** Information given follows **

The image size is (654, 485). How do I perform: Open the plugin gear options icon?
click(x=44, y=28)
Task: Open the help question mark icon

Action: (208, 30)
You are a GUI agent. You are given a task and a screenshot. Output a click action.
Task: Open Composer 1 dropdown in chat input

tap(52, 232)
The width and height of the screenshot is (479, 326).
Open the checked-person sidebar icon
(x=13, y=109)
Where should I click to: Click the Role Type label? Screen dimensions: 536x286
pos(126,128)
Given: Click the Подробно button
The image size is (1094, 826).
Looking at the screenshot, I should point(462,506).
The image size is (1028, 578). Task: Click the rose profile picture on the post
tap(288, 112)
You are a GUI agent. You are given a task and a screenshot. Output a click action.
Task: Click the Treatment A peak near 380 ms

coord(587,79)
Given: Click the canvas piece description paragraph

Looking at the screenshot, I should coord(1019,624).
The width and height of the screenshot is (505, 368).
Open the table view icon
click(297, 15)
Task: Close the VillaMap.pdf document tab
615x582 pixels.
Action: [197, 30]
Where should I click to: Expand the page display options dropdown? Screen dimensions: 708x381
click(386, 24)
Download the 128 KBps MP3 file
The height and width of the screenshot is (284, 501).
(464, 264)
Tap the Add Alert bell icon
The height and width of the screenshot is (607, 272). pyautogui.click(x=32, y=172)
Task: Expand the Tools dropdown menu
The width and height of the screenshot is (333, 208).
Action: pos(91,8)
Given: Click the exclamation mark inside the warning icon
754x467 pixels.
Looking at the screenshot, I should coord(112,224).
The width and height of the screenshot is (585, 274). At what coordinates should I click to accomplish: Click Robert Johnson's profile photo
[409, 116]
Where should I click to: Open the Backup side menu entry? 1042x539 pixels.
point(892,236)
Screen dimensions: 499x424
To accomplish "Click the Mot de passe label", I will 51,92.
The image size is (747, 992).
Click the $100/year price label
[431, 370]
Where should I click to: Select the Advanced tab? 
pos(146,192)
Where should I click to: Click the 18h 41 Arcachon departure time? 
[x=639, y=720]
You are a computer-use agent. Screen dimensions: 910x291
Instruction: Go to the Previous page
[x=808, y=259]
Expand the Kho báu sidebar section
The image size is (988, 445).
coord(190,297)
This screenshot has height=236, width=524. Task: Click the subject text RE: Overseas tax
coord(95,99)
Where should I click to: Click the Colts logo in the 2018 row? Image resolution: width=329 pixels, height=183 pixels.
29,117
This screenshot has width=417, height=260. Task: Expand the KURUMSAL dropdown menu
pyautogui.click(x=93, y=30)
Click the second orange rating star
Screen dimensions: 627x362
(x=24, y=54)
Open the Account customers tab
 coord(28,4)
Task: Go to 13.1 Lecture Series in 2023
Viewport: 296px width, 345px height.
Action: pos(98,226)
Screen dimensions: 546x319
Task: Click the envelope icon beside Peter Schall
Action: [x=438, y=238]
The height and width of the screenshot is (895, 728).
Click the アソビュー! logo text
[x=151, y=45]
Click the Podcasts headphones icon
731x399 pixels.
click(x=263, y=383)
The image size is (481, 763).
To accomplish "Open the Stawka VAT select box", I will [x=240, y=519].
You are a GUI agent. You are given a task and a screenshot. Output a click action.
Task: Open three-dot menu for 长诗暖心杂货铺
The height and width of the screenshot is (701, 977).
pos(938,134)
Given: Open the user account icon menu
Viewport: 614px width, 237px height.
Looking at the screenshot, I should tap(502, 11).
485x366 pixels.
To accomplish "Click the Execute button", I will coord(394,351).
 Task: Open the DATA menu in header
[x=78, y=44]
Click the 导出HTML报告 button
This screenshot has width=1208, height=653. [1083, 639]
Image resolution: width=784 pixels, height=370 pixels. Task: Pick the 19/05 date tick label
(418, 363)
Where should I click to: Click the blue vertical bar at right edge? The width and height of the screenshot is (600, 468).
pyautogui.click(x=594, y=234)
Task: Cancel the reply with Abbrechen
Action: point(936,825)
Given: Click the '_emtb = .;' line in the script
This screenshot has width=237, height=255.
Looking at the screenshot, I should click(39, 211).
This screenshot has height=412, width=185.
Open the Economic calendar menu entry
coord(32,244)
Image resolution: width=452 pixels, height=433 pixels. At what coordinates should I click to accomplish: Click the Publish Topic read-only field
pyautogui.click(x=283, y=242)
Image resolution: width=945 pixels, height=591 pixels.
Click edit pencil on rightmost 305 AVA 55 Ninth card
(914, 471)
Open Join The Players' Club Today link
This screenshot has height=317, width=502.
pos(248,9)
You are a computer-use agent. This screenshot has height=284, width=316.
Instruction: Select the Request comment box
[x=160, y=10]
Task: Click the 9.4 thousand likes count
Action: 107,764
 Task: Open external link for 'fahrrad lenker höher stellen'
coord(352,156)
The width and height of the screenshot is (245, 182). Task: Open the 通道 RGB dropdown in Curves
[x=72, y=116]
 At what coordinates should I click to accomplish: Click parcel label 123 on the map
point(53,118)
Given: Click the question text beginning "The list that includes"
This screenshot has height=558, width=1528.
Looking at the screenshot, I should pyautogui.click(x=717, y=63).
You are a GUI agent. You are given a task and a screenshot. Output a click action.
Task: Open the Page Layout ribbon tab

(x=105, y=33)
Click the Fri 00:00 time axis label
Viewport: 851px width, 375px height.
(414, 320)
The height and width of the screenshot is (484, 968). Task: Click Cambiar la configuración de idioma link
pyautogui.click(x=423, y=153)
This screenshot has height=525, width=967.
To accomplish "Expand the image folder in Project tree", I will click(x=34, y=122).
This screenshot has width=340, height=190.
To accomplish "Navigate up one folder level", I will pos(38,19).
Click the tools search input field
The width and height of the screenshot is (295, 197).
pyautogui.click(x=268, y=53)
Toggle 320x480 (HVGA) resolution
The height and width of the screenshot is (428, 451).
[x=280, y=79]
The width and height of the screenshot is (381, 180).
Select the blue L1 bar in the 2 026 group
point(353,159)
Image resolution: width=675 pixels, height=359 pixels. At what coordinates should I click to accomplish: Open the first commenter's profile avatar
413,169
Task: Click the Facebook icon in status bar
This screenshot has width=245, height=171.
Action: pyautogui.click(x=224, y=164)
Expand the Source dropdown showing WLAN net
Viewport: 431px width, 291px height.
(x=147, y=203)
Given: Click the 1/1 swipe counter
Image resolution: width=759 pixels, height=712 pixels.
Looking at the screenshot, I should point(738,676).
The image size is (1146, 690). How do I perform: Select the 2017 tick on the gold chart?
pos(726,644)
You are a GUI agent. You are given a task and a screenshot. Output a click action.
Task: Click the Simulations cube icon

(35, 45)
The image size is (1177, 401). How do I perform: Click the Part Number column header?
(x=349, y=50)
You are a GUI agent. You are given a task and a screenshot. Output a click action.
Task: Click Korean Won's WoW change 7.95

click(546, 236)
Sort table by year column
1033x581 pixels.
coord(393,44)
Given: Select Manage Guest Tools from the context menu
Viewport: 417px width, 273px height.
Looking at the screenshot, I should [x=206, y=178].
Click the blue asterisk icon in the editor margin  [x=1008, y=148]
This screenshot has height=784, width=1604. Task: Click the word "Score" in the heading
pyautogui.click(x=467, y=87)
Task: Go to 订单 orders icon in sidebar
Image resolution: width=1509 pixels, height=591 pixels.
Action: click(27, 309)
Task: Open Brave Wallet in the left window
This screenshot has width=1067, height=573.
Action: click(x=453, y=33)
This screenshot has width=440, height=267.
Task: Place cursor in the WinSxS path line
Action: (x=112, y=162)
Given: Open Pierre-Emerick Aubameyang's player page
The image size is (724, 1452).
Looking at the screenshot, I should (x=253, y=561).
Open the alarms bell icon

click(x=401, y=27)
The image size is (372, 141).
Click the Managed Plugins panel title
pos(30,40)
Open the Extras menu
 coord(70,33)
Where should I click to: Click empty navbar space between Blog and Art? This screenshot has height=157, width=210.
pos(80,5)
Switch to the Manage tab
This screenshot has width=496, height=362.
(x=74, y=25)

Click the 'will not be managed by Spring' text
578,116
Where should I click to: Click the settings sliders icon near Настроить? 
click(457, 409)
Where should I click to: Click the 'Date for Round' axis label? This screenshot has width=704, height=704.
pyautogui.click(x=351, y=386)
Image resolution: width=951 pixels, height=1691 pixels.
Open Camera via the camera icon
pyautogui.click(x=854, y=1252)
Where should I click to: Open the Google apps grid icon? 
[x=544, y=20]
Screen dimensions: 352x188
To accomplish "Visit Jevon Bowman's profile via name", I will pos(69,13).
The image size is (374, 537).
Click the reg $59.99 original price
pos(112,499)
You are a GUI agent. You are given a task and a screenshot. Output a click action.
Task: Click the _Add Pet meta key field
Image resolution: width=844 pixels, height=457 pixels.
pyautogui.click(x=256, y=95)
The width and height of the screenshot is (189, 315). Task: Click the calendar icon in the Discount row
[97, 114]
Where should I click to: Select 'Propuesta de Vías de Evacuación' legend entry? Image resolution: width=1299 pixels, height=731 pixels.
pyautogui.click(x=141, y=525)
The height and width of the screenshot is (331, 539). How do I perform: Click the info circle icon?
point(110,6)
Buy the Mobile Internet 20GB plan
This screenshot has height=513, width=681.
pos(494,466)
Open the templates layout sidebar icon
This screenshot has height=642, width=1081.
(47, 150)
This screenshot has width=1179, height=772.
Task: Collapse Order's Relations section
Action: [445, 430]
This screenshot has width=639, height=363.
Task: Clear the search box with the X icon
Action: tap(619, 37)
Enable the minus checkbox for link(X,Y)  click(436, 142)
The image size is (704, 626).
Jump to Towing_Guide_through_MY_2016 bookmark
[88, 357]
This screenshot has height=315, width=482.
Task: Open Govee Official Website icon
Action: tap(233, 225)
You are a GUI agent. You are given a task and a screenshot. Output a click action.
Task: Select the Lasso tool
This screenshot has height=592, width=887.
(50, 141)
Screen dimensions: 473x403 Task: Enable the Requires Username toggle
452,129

** End of Information given **

> **Problem statement**: Please transcribe only the lines in the records above running from the line that has "This screenshot has height=236, width=524." through the line that has "This screenshot has height=412, width=185.", both included, exactly as they appear.

> **Exercise answer**:
This screenshot has height=236, width=524. Task: Click the subject text RE: Overseas tax
coord(95,99)
Where should I click to: Click the Colts logo in the 2018 row? Image resolution: width=329 pixels, height=183 pixels.
29,117
This screenshot has width=417, height=260. Task: Expand the KURUMSAL dropdown menu
pyautogui.click(x=93, y=30)
Click the second orange rating star
Screen dimensions: 627x362
(x=24, y=54)
Open the Account customers tab
 coord(28,4)
Task: Go to 13.1 Lecture Series in 2023
Viewport: 296px width, 345px height.
Action: pos(98,226)
Screen dimensions: 546x319
Task: Click the envelope icon beside Peter Schall
Action: [x=438, y=238]
The height and width of the screenshot is (895, 728).
Click the アソビュー! logo text
[x=151, y=45]
Click the Podcasts headphones icon
731x399 pixels.
click(x=263, y=383)
The image size is (481, 763).
To accomplish "Open the Stawka VAT select box", I will [x=240, y=519].
You are a GUI agent. You are given a task and a screenshot. Output a click action.
Task: Open three-dot menu for 长诗暖心杂货铺
The height and width of the screenshot is (701, 977).
pos(938,134)
Given: Open the user account icon menu
Viewport: 614px width, 237px height.
Looking at the screenshot, I should tap(502, 11).
485x366 pixels.
To accomplish "Click the Execute button", I will coord(394,351).
 Task: Open the DATA menu in header
[x=78, y=44]
Click the 导出HTML报告 button
This screenshot has width=1208, height=653. [1083, 639]
Image resolution: width=784 pixels, height=370 pixels. Task: Pick the 19/05 date tick label
(418, 363)
Where should I click to: Click the blue vertical bar at right edge? The width and height of the screenshot is (600, 468).
pyautogui.click(x=594, y=234)
Task: Cancel the reply with Abbrechen
Action: point(936,825)
Given: Click the '_emtb = .;' line in the script
This screenshot has width=237, height=255.
Looking at the screenshot, I should click(39, 211).
This screenshot has height=412, width=185.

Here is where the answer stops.